C’est peut-être par compensation psychologique que celle qui n’a pu finalement embrasser la carrière d’avocat à laquelle elle se destinait fut une brillante juriste de terrain.

Ses études de médecine, la militante les poursuit à Sousse, pour le premier cycle, et à Tunis pour le second. Mariée jeune, dès sa deuxième année d’études, elle a eu la chance d’avoir un mari très coopérant, un ami de lutte pratiquement; assurément sa formation des grandes écoles et ses études en France l’avaient préparé à apprécier et aider le militantisme de sa compagne.

C’est probablement l’influence de son professeur de philosophie qui en a fait une militante politique de gauche. Car Saïda Rached le revendique haut et fort: elle a le cœur normalement positionné. Toutefois, assure-t-elle aussitôt, elle est indépendante et y tient comme à la prunelle de ses yeux. Le vrai militant est d’ailleurs celui qui sait défendre bec et ongles son autonomie, condition sine qua non pour préserver ses valeurs intactes.

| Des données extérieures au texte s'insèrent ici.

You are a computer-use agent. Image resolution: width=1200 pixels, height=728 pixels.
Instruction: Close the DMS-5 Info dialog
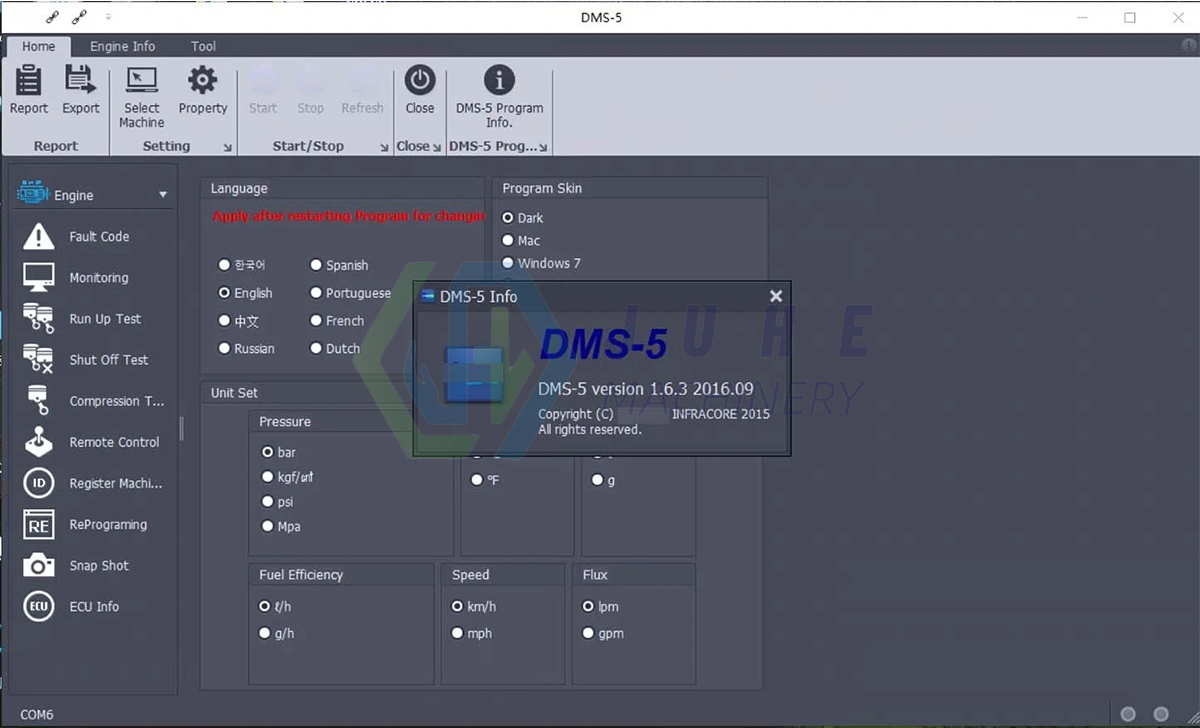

Ces valeurs, elle a eu l’originalité de les défendre, dans les années 80, au sein d’un groupe trotskiste clandestin, adhérant à la 4e Internationale. Il était le seul à poser déjà clairement la question de la femme. Il était en avance sur tous les autres mouvements de gauche; ce qui explique la présence en son sein de cette femme d’avant-garde qu’est notre militante. D’ailleurs, se souvient-elle, la condition pour adhérer au groupe était d’avoir des convictions et une option pour un mouvement féminin autonome. Sa spécificité idéologique tenait justement à cette revendication d’indépendance et ce militantisme pour la dignité de la femme.

Le passage au féminisme ne fut alors qu’une formalité pour qui portait l’exigence de la dignité féminine en proue de sa personne. Et ce fut le club Tahar Haddad, un passage obligé à l’époque où il était formellement interdit de faire du féminisme. Le club se présentait donc comme un club culturel.

Évoquant les riches heures de ce club portant le nom de celui qui fit tant pour la femme, elle a tenu à saluer sa directrice, Madame Jalila Hafsia, qui ne ménageait pas ses efforts pour les aider à avoir la possibilité d’agir, de militer. Elle en évoqua d’autres dans la générosité dont déborde son coeur.

Les grandes réflexions et les débats fertiles continueront dans un groupe syndical appelé «Ceux de la base» au sein de l’Ugtt, groupe issu du 18e congrès, parmi six autres groupes syndicaux.  Cette activité débordante se reflète bien dans le fait que sa haute responsabilité actuelle à l’association est le 3e mandat en son sein, ayant été déjà sa trésorière et, juste avant son élection comme présidente, sa secrétaire générale. 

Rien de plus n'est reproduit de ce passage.